Disclaimer of Liability

By purchasing and using our remote and/or in-person strength and conditioning programming services, you acknowledge and agree that you are voluntarily participating in physical activity and assume all risks associated with it. We are not liable for any illness, injury, or death that may result from your participation in our programming.

Our programming is designed to be challenging and may involve strenuous exercise. You should consult with a medical professional before beginning any exercise program. If at any point you feel discomfort or pain, you should immediately stop the exercise and seek medical attention.

We are not responsible for any injuries, losses, or damages that may occur as a result of your participation in our programming, including but not limited to indirect, incidental, consequential, or punitive damages. We do not guarantee any specific results from our programming and your individual results may vary.

By purchasing and using our programming and/or personal training services, you agree to release, indemnify, and hold harmless American Marvel Programming, its officers, directors, employees, and agents from any and all claims, liabilities, damages, and expenses, including reasonable attorneys' fees and costs, arising from your participation in our programming.

This disclaimer of liability statement is governed by United States laws and any legal action arising from it shall be brought into the appropriate courts of law.

Assumption of Risk

By purchasing and using our remote and/or in-person strength and conditioning programming services, you acknowledge and agree that you are voluntarily participating in physical activity and assume all risks associated with it. You understand that exercise and physical activity can be inherently dangerous and that there is a risk of injury or death.
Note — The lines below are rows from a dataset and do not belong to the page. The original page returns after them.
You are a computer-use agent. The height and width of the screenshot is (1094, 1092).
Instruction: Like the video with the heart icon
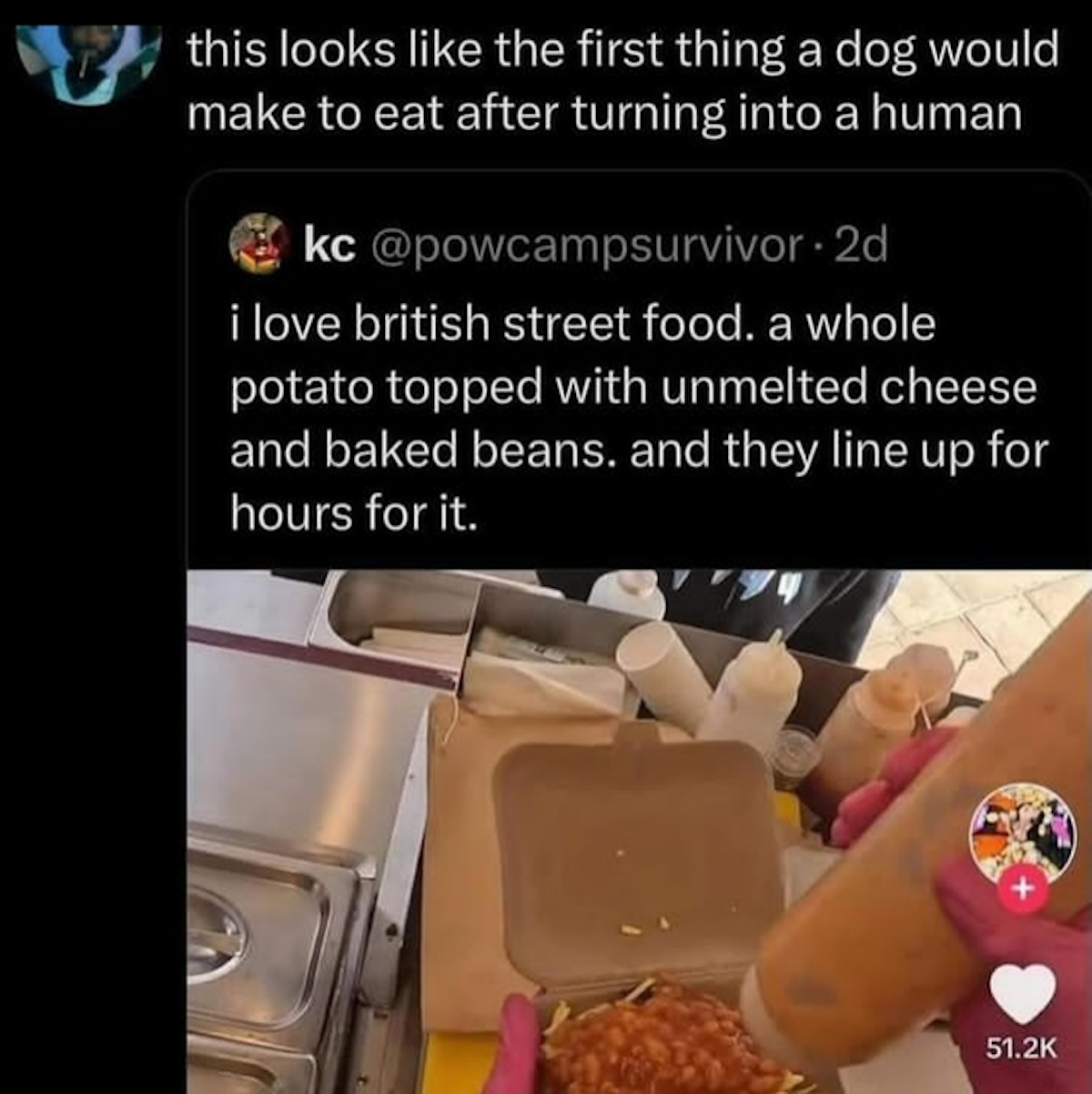click(1023, 994)
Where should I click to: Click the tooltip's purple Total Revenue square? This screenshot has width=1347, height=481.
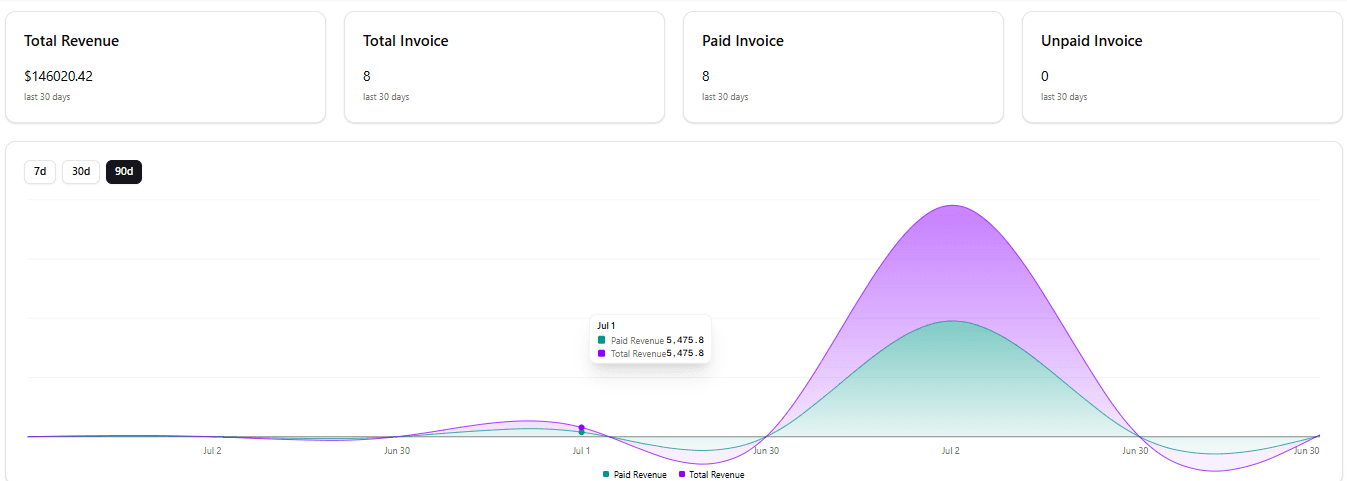[602, 353]
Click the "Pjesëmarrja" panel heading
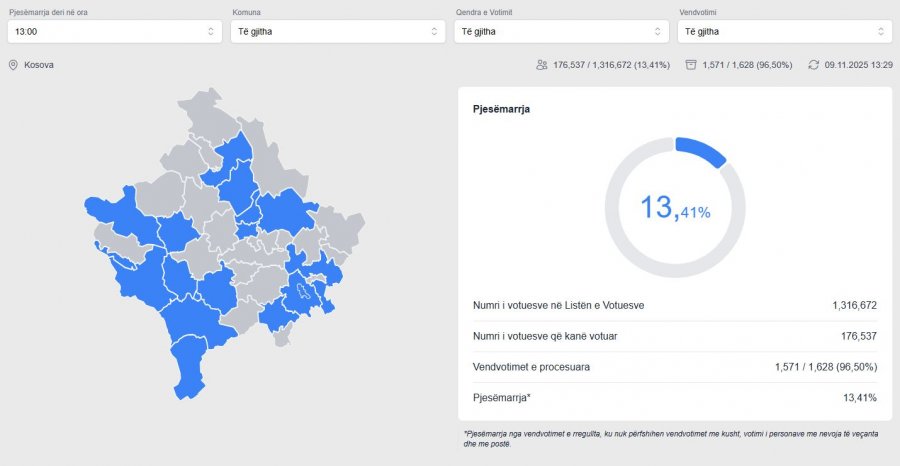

You understand that our programming is designed to be challenging and may involve strenuous exercise, including weightlifting, cardiovascular exercise, and other high-intensity activities. You acknowledge that you have consulted with a medical professional and that you are physically and medically capable of participating in our programming.

You agree to follow our programming as instructed and to notify us of any injuries or medical conditions that may impact your ability to safely participate in our programming. You understand that it is your responsibility to seek medical advice before beginning any exercise program and to stop exercising if you feel discomfort or pain.

By purchasing and using our programming and/or personal training services, you assume all risks associated with participating in physical activity, including but not limited to, risks of injury, disability, or death. You agree to release, indemnify, and hold harmless American Marvel Programming, its officers, directors, employees, and agents from any and all claims, liabilities, damages, and expenses, including reasonable attorneys' fees and costs, arising from your participation in our programming.

This assumption of risk statement is governed by United States laws and any legal action arising from it shall be brought into the appropriate courts of law.

Client Responsibility

By purchasing and using our remote and/or in-person strength and conditioning programming services, you agree to the following Client Responsibility Statement:

Medical Clearance: You understand that it is your responsibility to obtain medical clearance from a qualified healthcare provider before beginning any exercise program. If you have any medical concerns or conditions that may impact your ability to safely participate in our programming, you will notify us immediately.

Personal Responsibility: You agree that you are responsible for your own health and safety while participating in our programming. You will follow our programming as instructed and notify us immediately if you feel any discomfort or pain during exercise.

Proper Use of Equipment: You understand that it is your responsibility to use any equipment provided by us properly and in a safe manner. You will follow any instructions provided by us and will not use any equipment that you are not familiar with.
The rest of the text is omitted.